Si aujourd'hui ChatGPT n'affiche plus ces réponses au sujet de ce Norvégien, c'est parce que depuis OpenAI a intégré des recherches sur Internet pour remonter des informations sur les personnes, explique Noyb, et certainement pas par volonté de réparer ce cas précis. "Pour Arve Hjalmar Holmen, cela signifie heureusement que ChatGPT a cessé de dire qu'il est un meurtrier. Toutefois, les données incorrectes peuvent encore faire partie du data set du LLM. Par défaut, ChatGPT réintègre les données des utilisateurs dans le système à des fins d'entraînement. Cela signifie qu'il n'y a aucun moyen pour l'individu de s'assurer que ces outputs (en l'occurrence le récit sur les meurtres de ses propres enfants, ndlr) soient définitivement et complètement effacés selon l'état actuel des connaissances sur l'IA, à moins que l'ensemble du modèle d'IA ne soit réentraîné", indique l'association dans un communiqué.

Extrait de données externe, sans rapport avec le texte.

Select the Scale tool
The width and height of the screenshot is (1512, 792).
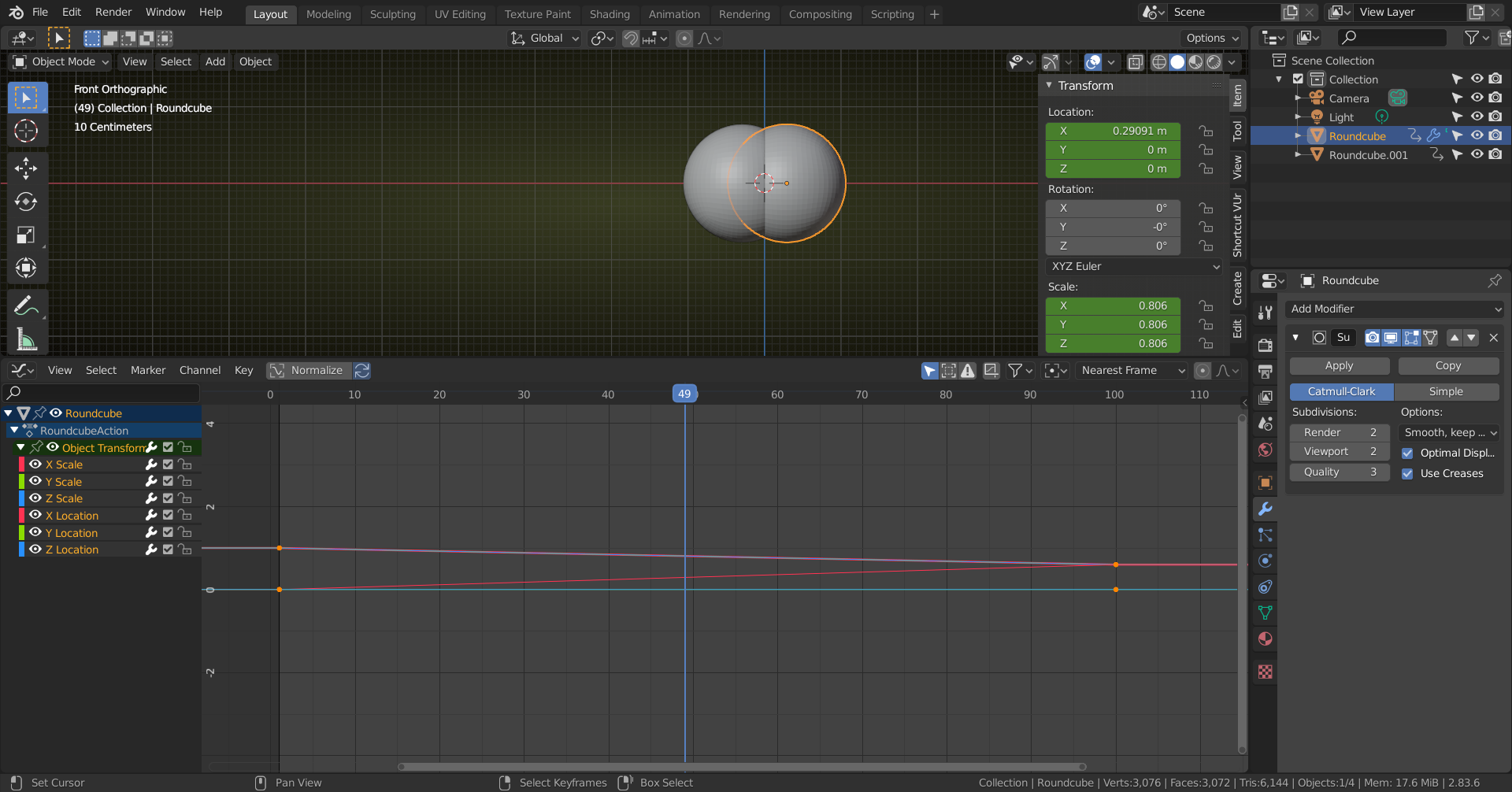pyautogui.click(x=26, y=235)
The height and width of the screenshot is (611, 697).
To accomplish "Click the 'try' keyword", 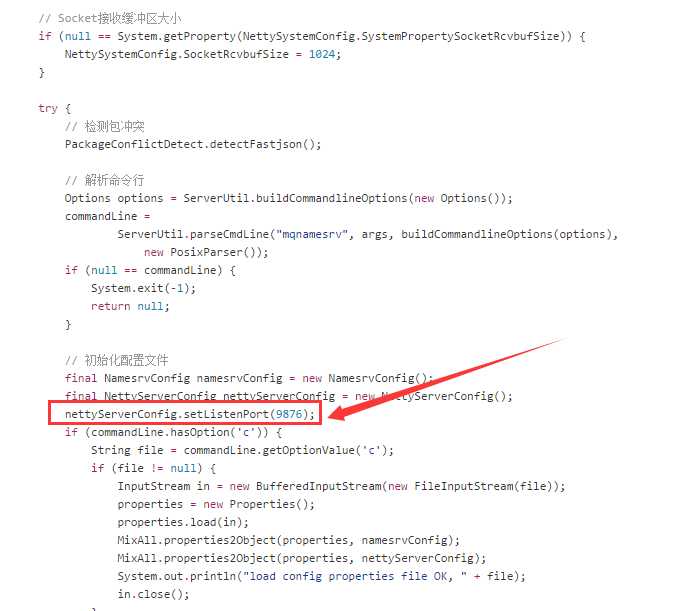I will 48,108.
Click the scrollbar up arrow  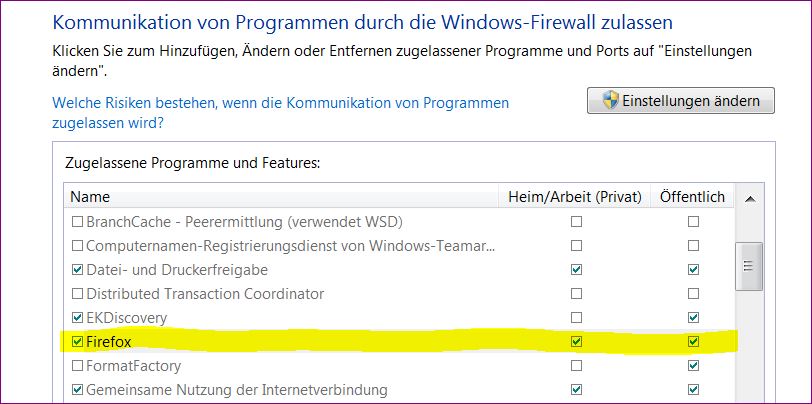pyautogui.click(x=746, y=198)
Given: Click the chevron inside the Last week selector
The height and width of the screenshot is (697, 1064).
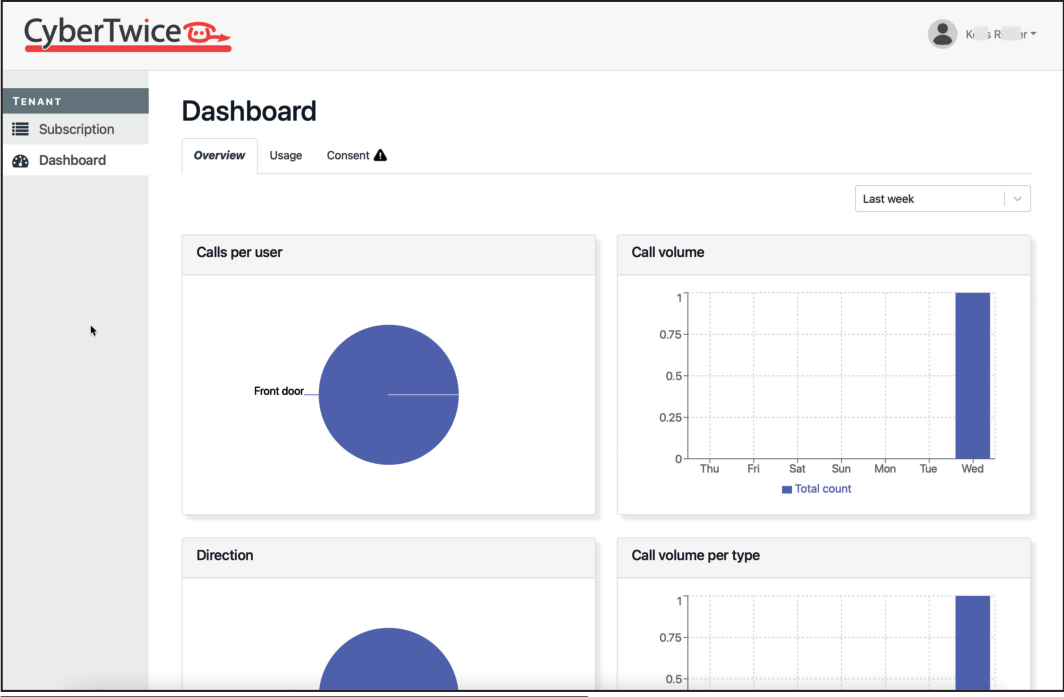Looking at the screenshot, I should pyautogui.click(x=1017, y=198).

En deux mots, les données elles-mêmes n'ont pas été corrigées : même si ces résultats diffamatoires ne sont plus présentés aux utilisateurs, ils restent dans les systèmes d'OpenAI, selon l'association autrichienne. Raison pour laquelle le plaignant "continue de vivre dans la détresse et dans la peur", vu qu'il "n'a pas obtenu auprès d'OpenAI de droit d'accès, pourtant prévu dans l'article 15 du RGPD", pour bien s'assurer que les fausses informations à son sujet ne se trouvent plus dans les données internes du modèle.
"Le RGPD est clair, les données personnelles doivent être exactes, et si elles ne le sont pas, les utilisateurs ont le droit de les faire modifier pour qu'elles reflètent la vérité. Montrer aux utilisateurs de ChatGPT une petite clause de non-responsabilité indiquant que le chatbot peut faire des erreurs ne suffit pas. On ne peut diffuser de fausses informations et, à la fin, ajouter un petit avertissement disant que tout ce qu'on a dit n'est peut-être pas vrai", déclare Joakim Söderberg, avocat spécialisé dans la protection des données chez Noyb.
Dans sa plainte déposée ce jeudi 20 mars, Noyb demande à l'autorité norvégienne d'ordonner à OpenAI de supprimer les outputs diffamatoires sur le plaignant et d'affiner son modèle afin d'éliminer les résultats inexacts. L'association demande également à ce qu'une amende administrative soit imposée à l'entreprise afin d'éviter que des violations similaires ne se reproduisent à l'avenir.